Exercise description — Starting at the line with "Fire material (38, 544)", retype each line exactly up to and including the final line of the records below.

┌──

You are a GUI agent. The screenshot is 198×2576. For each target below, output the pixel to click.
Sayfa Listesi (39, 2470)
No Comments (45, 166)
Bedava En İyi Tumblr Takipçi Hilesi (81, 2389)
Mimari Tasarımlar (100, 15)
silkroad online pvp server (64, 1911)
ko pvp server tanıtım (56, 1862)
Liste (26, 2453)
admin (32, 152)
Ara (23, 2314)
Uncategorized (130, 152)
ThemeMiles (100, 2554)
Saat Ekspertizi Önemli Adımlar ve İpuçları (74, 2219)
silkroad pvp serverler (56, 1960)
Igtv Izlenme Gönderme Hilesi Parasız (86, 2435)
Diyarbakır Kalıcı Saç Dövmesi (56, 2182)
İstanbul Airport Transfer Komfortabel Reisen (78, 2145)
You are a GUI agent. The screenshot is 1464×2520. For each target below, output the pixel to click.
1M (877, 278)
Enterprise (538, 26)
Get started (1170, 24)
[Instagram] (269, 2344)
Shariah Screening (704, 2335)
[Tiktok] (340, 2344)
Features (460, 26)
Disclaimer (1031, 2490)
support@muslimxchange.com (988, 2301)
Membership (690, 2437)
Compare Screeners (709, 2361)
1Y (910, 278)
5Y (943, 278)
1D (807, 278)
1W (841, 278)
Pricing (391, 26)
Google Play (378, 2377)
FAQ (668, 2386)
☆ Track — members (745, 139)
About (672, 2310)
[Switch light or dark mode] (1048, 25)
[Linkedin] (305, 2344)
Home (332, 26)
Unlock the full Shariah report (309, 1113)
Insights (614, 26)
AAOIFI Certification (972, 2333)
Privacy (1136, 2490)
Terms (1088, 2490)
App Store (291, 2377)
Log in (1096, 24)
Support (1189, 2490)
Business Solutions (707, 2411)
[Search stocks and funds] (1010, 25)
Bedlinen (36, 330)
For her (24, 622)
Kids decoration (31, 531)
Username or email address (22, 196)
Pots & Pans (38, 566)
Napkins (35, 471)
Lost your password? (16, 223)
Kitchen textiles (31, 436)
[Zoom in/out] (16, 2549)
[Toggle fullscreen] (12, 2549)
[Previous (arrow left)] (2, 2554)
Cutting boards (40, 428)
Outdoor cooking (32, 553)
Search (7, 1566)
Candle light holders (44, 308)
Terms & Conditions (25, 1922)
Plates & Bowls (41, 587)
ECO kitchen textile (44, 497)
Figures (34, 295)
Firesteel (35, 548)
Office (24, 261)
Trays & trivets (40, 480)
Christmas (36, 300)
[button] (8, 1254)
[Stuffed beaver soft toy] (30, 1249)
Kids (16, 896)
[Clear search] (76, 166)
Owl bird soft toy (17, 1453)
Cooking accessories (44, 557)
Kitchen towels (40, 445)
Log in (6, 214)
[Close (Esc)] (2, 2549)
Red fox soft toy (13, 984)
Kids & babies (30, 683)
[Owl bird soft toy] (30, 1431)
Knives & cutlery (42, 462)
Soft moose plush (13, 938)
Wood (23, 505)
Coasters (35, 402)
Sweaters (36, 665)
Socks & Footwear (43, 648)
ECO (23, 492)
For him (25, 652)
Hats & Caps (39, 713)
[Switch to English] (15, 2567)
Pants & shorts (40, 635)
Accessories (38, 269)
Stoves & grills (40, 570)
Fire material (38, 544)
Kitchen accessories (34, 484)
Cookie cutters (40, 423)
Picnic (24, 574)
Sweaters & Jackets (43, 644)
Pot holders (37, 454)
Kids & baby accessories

└──

Solution for this problem —
Fire material (38, 544)
Kitchen accessories (34, 484)
Cookie cutters (40, 423)
Picnic (24, 574)
Sweaters & Jackets (43, 644)
Pot holders (37, 454)
Kids & baby accessories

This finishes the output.